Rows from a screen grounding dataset
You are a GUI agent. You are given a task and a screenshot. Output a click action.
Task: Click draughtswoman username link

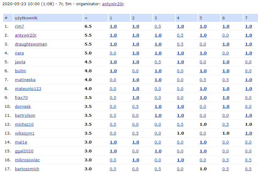(31, 44)
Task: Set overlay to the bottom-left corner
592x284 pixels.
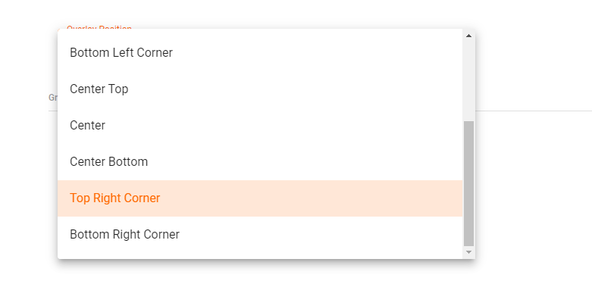Action: pos(260,53)
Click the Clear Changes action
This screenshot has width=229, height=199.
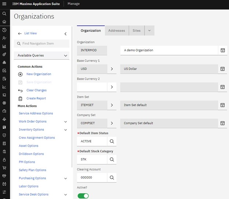pyautogui.click(x=36, y=90)
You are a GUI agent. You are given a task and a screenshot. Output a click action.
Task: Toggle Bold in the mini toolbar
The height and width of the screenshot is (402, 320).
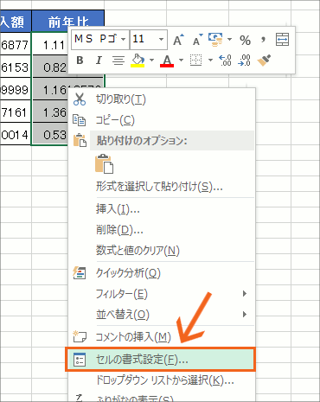[x=80, y=61]
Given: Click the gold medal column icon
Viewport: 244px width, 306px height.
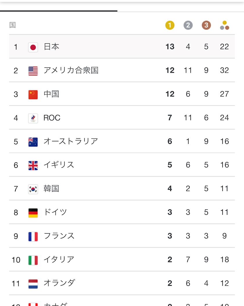Looking at the screenshot, I should click(x=170, y=25).
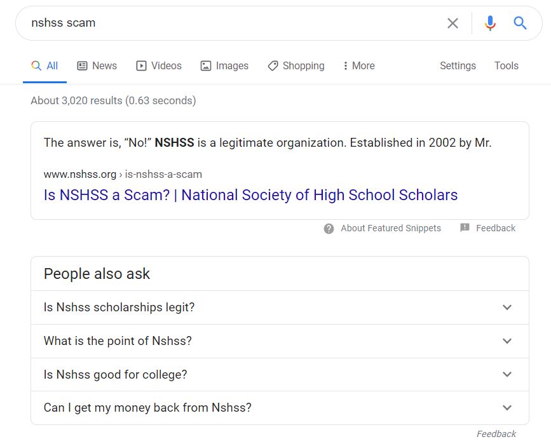Expand 'Is Nshss scholarships legit?' question
This screenshot has height=446, width=551.
click(x=280, y=307)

• [TO DO] Format the lines of the records from the line with "Task: Set overlay to the bottom-left corner" to the line with "pyautogui.click(x=36, y=90)" as a Markdown table with the columns Row and Line, skipping blank lines and leaving the pictures out.

• [FULL RESPONSE]
| Row | Line |
|---|---|
| 1 | Task: Set overlay to the bottom-left corner |
| 2 | 592x284 pixels. |
| 3 | Action: pos(260,53) |
| 4 | Click the Clear Changes action |
| 5 | This screenshot has width=229, height=199. |
| 6 | pyautogui.click(x=36, y=90) |